##### Text block #####
# Tough Deer



## Nwilkins (Jan 18, 2009)

Tough Deer


----------



## Chunky (Oct 15, 2006)

more like terrible shot...and looks like a field point to boot. Somebody needs some bowhunter education.


----------



## TexAg exiled in Arkansas (Mar 12, 2009)

no, somebody needs a whoopin'!


----------



## lucas_shane (Mar 9, 2009)

thats FREAKING CRAZY !!!
why in the world would a bow hunter be trying to take a head shot. your right they need an ***** whippin BAD


----------



## huntr4life (Apr 30, 2007)

Bad shot but that is one heck of a tough animal to have that. My wife shot a buck this year that had the antler and about a 1 inch round piece of the skull broken out and was going on like nothing was wrong.


----------



## Josh5 (Jun 27, 2007)

It is the appearance of a field tip that...uh...makes me mad. That doesn't help the cause. Weird things happen to arrows once they have been shot, hit a limb you didn't see, deer jumps the string etc. I can almost give a little benefit of the doubt on arrow impact vs aim, but the field tip just ain't right.


----------



## POCviking (Apr 17, 2008)

i am with Chunky on this one. That is terrible.


----------



## fuelish1 (Aug 3, 2004)

either a poacher, or some young kid just took a shot while target practicing...a shame either way


----------



## catchysumfishy (Jul 19, 2008)

Josh5 said:


> It is the appearance of a field tip that...uh...makes me mad. That doesn't help the cause. * Weird things happen to arrows once they have been shot, hit a limb you didn't see, deer jumps the string etc*. I can almost give a little benefit of the doubt on arrow impact vs aim, but the field tip just ain't right.


X2, i totally agree! That's why i get peeved when people talk about taking head shots with bows!


----------



## Profish00 (May 21, 2004)

Photo chopped


----------
#####
Stated task A: Please reproduce the records from the line with "Where should I click to: Click the phone" up to and including the last line of the records, swapping "phone icon" for "bell icon" and keeping everything else the same.
##### Recorded data #####
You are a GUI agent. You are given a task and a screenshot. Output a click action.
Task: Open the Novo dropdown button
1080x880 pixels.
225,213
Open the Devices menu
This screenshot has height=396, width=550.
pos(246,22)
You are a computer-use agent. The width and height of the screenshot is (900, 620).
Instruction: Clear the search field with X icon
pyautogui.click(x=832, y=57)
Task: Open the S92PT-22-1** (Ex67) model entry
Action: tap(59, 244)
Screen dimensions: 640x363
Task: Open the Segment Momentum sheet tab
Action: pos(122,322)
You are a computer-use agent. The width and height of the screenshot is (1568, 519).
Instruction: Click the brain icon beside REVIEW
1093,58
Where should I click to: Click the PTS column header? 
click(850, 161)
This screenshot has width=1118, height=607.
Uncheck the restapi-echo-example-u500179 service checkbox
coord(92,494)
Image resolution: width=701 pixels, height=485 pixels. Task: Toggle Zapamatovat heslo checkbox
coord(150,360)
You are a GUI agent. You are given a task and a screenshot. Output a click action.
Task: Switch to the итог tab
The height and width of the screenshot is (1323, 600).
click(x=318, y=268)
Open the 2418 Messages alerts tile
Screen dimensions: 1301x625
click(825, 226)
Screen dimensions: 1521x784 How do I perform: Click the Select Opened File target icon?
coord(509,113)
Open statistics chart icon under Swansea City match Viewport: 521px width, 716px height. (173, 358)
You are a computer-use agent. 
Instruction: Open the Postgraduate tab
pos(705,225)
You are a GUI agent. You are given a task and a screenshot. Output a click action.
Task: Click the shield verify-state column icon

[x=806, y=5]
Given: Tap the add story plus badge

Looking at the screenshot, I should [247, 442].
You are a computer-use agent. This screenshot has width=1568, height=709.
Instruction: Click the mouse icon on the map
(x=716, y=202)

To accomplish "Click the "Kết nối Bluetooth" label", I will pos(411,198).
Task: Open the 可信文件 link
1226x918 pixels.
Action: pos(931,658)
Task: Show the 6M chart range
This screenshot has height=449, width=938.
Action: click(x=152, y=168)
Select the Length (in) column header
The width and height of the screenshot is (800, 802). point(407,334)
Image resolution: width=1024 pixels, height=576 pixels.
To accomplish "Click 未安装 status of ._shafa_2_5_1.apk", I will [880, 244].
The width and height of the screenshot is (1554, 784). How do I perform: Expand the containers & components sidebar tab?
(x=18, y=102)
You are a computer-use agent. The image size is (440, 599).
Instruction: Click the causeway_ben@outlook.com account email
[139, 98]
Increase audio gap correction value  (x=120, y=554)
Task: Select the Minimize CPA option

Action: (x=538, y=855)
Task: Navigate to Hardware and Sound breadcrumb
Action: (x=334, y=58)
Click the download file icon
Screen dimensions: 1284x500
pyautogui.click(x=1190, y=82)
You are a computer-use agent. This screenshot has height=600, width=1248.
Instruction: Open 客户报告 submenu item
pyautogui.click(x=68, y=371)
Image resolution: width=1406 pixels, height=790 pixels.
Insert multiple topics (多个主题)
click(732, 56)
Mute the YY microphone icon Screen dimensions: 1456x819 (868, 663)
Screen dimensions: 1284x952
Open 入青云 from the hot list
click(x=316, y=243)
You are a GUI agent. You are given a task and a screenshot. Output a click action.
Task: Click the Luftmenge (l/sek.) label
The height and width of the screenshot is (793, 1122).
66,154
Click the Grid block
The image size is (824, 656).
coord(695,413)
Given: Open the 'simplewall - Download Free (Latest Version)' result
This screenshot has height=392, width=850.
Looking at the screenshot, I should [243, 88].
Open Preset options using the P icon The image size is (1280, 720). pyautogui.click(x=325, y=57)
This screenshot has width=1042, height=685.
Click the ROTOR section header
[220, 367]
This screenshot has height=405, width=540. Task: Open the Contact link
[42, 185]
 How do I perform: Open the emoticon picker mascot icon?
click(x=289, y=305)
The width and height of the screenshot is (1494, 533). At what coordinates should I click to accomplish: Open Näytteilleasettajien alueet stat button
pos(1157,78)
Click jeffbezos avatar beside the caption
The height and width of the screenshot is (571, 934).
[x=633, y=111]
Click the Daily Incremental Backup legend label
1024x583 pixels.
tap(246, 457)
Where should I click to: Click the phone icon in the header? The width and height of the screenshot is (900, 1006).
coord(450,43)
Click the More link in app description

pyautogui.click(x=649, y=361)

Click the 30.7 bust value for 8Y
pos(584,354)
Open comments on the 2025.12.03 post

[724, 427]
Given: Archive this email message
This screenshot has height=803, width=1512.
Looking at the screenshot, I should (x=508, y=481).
#####
Stated task B: In the Tough Deer thread, what did huntr4life say was broken out on the buck his wife shot?

Correct answer A:
Where should I click to: Click the bell icon in the header? The width and height of the screenshot is (900, 1006).
coord(450,43)
Click the More link in app description

pyautogui.click(x=649, y=361)

Click the 30.7 bust value for 8Y
pos(584,354)
Open comments on the 2025.12.03 post

[724, 427]
Given: Archive this email message
This screenshot has height=803, width=1512.
Looking at the screenshot, I should (x=508, y=481).

Correct answer B: The antler and about a 1-inch round piece of the skull.